Craven Brent A, Aycock Kenneth I, Manning Keefe B
Division of Applied Mechanics, Office of Science and Engineering Laboratories, Center for Devices and Radiological Health, United States Food and Drug Administration, Silver Spring, MD, USA.
Department of Biomedical Engineering, Pennsylvania State University, University Park, PA, USA.
Cardiovasc Eng Technol. 2018 Dec;9(4):654-673. doi: 10.1007/s13239-018-00392-0. Epub 2018 Nov 16.
The embolus trapping performance of inferior vena cava (IVC) filters critically depends on how emboli flow through the IVC and, thereby, on the underlying hemodynamics. Most previous studies of IVC hemodynamics have used computational fluid dynamics (CFD), but few have validated their results by comparing with quantitative experimental measurements of the flow field and none have validated in an anatomical model of the IVC that includes the primary morphological features that influence the hemodynamics (iliac veins, infrarenal curvature, and non-circular vessel cross-section). In this study, we perform verification and validation of CFD simulations in a patient-averaged anatomical model of the IVC.
Because we are most interested in the fluid dynamics that influence embolus transport and IVC filter embolus trapping, we focus our analyses on the velocity distribution and the amount of swirl and mixing in the infrarenal IVC. A rigorous mesh refinement study is first conducted at the highest flow rate condition to verify the computed solutions. To validate the CFD predictions of the flow patterns, we then compare with particle image velocimetry (PIV) data acquired in the same model in two planes (coronal and sagittal) within the infrarenal IVC at two flow rates corresponding to rest and exercise conditions.
Using unstructured hexahedral meshes ranging in size from 800,000 to 102.5 million computational cells, we demonstrate that a coarse mesh may be used to resolve the gross flow patterns and velocity distribution in the IVC. A finer mesh is, however, required to obtain asymptotic mesh convergence of swirl and mixing in the IVC, as quantified by the local normalized helicity, LNH, and the volume-averaged helicity intensity, [Formula: see text]. Based on the results of the mesh refinement study, we use a moderately fine mesh containing approximately 26 million cells for comparison with experimental data.
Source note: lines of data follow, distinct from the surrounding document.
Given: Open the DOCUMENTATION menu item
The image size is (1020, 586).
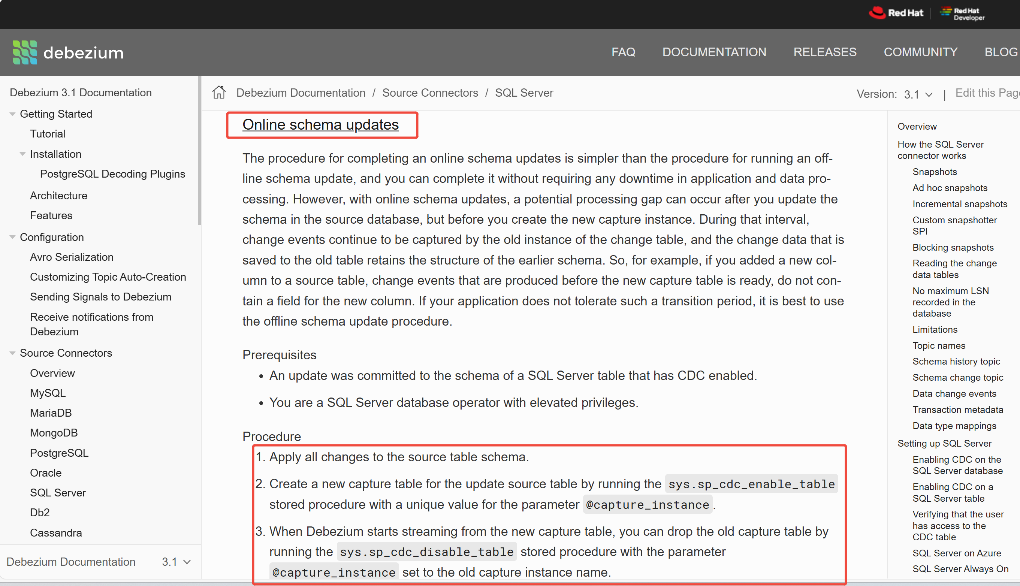Looking at the screenshot, I should pyautogui.click(x=714, y=52).
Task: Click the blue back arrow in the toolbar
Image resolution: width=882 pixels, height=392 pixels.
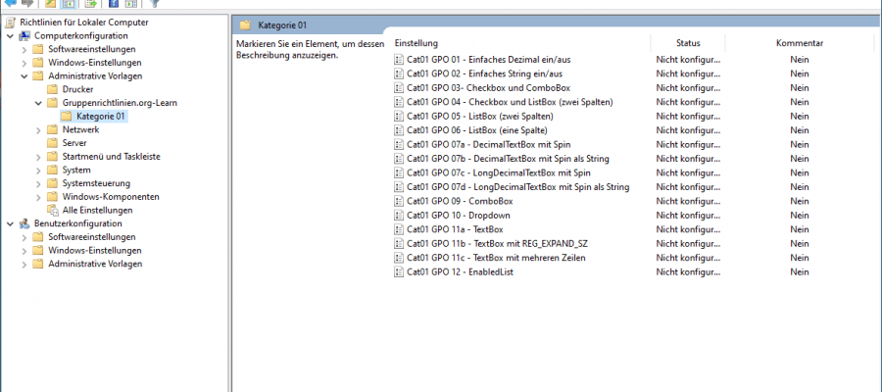Action: click(x=10, y=3)
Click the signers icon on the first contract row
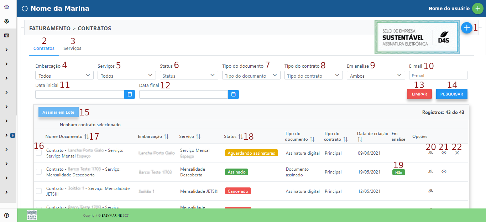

The validation study demonstrates excellent qualitative agreement between CFD predictions and PIV measurements of the velocity field at both conditions. Quantitatively, we show that the global relative comparison error, E, between CFD and PIV ranges from 3 to 11%. By performing sensitivity studies, we demonstrate that the quantitative discrepancy is attributable to a combination of uncertainty in the inlet flow rates and uncertainty associated with precisely aligning the PIV data with the CFD geometry.
Overall, the study demonstrates mesh-convergent CFD simulations that predict IVC flow patterns that agree reasonably well with PIV data, even at exercise conditions where the flow in the IVC is extremely complex.
下腔静脉(IVC)滤器的栓子捕获性能关键取决于栓子如何流经IVC,进而取决于潜在的血流动力学。此前大多数关于IVC血流动力学的研究都使用了计算流体动力学(CFD),但很少有研究通过与流场的定量实验测量结果进行比较来验证其结果,且没有研究在包含影响血流动力学的主要形态特征(髂静脉、肾下曲率和非圆形血管横截面)的IVC解剖模型中进行验证。在本研究中,我们在患者平均的IVC解剖模型中对CFD模拟进行了验证。
由于我们最感兴趣的是影响栓子运输和IVC滤器栓子捕获的流体动力学,我们将分析重点放在肾下IVC的速度分布以及涡旋和混合量上。首先在最高流速条件下进行了严格的网格细化研究,以验证计算解。为了验证CFD对流动模式的预测,我们随后将其与在同一模型中肾下IVC内两个平面(冠状面和矢状面)在对应静息和运动条件的两种流速下获取的粒子图像测速(PIV)数据进行比较。
使用从800,000到1.025亿个计算单元不等的非结构化六面体网格,我们证明可以使用粗网格来解析IVC中的总体流动模式和速度分布。然而,需要更精细的网格来获得IVC中涡旋和混合的渐近网格收敛,这通过局部归一化螺旋度(LNH)和体积平均螺旋度强度([公式:见正文])来量化。基于网格细化研究的结果,我们使用包含约2600万个单元的适度精细网格与实验数据进行比较。验证研究表明,在两种条件下,CFD预测与PIV对速度场的测量之间在定性上具有极好的一致性。在定量方面,我们表明CFD和PIV之间的全局相对比较误差E在3%至11%之间。通过进行敏感性研究,我们证明定量差异归因于入口流速的不确定性以及将PIV数据与CFD几何形状精确对齐相关的不确定性的综合影响。
总体而言,该研究展示了网格收敛的CFD模拟,其预测的IVC流动模式与PIV数据相当吻合,即使在IVC内血流极其复杂的运动条件下也是如此。